• **TUJUAN TUGAS 1**: Berdasarkan kutipan tentang literasi, Indonesia menempati peringkat berapa dari 70 negara dalam survei PISA yang dirilis OECD pada 2019?
• **TUJUAN TUGAS 2**: Sebutkan semua lembaga pemerintah pusat yang disebut dalam kutipan tentang literasi sebagai pengembang dan pelaksana gerakan atau kegiatan literasi.

• **KUTIPAN UNTUK DIBACA**:
**********
Beberapa tahun belakangan masyarakat Indonesia kian lekat dengan istilah literasi, gerakan literasi, komunitas literasi, pegiat literasi, dan sejenisnya. Demikian juga program dan kegiatan literasi makin merambah pelbagai kalangan masyarakat dan sektor pemerintahan.
Berbagai lembaga pemerintah pusat – antara lain Kemdikbud Ristek, Kementerian Kominfo, Otoritas Jasa Keuangan, dan Kementerian Keuangan-intensif dan masif mengembangkan dan melaksanakan gerakan atau kegiatan literasi.
Namun, apa sebenarnya makna literasi? Literasi tidak hanya memuat baca, tulis, dan hitung. Literasi juga tidak terbatas pada aksara latin, seperti yang diketahui dan dipahami selama ini.
Survei dari Program for International Student Assessment (PISA) yang di rilis Organization for Economic Co-operation and Development (OECD) pada 2019 menjelaskan, jika tingkat literasi Indonesia pada penelitian di 70 negara itu berada di nomor 62.
Relevankah survei tersebut, mengingat Indonesia begitu kaya dengan literasi keragaman budaya.
Beberapa waktu lalu Ikatan Alumni Fakultas Ilmu Budaya Universitas Indonesia (ILUNI- FIB) menggelar serangkaian acara bertajuk Festival Bulan Juni, satu di antaranya membahas tentang hal tersebut.
Dua narasumber adalah pakar literasi, Prof. Djoko Saryono dari Universitas Negeri Malang dan Prof. Melani Budianta dari Universitas Indonesia. Acara dipandu moderator Inaya Wahid.
Prof Djoko menjelaskan, ada beberapa hal yang perlu diketahui dan disadari bersama terkait pengertian literasi. Semua asumsi tentang literasi yang kini dipahami dan disebarkan bertumpu kepada kemodernan budaya dan peradaban, bahkan kemutakhiran peradaban (digitalisasi).
**********
• **CATATAN YANG DITAMPILKAN**:

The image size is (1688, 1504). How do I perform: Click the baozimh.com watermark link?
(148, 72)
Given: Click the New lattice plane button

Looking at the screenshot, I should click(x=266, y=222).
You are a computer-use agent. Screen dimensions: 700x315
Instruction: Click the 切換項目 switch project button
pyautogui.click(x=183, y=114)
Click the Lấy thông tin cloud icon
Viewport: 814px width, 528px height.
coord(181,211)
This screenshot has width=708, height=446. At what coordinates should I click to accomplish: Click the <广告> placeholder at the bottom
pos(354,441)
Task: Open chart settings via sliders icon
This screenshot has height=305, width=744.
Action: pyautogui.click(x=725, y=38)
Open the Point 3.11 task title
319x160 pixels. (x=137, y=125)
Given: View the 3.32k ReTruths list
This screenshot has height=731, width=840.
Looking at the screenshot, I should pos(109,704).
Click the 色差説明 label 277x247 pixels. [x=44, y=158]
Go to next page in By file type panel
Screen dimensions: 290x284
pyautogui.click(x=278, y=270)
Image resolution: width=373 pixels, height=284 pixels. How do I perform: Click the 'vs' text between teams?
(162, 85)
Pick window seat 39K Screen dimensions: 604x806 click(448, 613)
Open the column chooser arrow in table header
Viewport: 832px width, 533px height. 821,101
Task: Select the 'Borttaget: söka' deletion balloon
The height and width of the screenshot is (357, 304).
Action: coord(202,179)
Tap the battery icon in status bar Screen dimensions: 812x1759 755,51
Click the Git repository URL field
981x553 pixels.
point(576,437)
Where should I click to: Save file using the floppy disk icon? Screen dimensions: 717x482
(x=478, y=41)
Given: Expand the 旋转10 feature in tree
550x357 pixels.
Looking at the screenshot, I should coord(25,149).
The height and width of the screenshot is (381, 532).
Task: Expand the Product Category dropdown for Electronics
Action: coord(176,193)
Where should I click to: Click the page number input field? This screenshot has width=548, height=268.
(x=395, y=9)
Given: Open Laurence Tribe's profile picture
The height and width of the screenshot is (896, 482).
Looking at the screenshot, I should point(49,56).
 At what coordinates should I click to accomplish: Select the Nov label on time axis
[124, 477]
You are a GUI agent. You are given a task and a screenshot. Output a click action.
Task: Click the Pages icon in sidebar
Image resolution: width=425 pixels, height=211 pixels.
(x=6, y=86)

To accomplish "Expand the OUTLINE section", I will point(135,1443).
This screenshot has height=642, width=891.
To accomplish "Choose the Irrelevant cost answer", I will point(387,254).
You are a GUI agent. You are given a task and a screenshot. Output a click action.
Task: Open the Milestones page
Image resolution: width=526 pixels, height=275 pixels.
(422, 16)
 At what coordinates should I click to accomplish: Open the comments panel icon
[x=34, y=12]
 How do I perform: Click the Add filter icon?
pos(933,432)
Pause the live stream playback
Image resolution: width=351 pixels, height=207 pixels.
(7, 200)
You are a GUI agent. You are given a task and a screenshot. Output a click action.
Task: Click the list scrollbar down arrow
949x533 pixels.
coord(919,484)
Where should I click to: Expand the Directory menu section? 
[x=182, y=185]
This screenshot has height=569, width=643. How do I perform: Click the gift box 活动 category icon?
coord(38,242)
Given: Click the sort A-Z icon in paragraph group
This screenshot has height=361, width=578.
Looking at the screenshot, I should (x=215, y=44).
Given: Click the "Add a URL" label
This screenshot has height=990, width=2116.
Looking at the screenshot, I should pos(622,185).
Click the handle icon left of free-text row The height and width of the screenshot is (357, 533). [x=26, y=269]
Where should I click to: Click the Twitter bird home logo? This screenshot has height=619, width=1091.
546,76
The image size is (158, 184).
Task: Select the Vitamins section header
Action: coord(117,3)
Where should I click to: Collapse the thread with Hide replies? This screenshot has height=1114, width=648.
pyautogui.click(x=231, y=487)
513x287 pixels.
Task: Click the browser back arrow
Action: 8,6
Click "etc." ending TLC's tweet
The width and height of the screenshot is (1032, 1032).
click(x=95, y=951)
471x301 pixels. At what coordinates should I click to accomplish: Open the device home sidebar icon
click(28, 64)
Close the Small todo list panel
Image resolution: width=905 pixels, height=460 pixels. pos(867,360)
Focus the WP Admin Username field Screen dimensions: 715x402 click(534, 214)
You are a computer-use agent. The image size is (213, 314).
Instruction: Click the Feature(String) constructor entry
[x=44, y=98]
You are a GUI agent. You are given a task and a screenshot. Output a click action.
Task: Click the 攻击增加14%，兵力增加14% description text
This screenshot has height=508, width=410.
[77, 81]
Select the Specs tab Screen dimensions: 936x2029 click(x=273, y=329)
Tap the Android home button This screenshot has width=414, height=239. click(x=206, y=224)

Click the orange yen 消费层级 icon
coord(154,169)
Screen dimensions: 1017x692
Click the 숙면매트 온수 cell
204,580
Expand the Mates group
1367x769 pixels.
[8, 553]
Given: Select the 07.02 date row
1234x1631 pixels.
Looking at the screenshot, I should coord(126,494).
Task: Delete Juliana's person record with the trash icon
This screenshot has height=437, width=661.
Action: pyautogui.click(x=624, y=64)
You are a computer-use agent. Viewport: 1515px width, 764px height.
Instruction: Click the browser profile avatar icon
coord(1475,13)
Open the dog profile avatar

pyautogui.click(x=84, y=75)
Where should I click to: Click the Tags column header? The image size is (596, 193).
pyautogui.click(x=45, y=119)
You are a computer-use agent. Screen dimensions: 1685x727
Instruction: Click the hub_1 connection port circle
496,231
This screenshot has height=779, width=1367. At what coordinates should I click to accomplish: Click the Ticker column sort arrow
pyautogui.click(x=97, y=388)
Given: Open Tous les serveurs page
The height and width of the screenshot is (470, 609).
**********
• **JAWABAN LATIHAN 1**: Peringkat ke-62.

• **JAWABAN LATIHAN 2**: Kemdikbud Ristek, Kementerian Kominfo, Otoritas Jasa Keuangan, dan Kementerian Keuangan.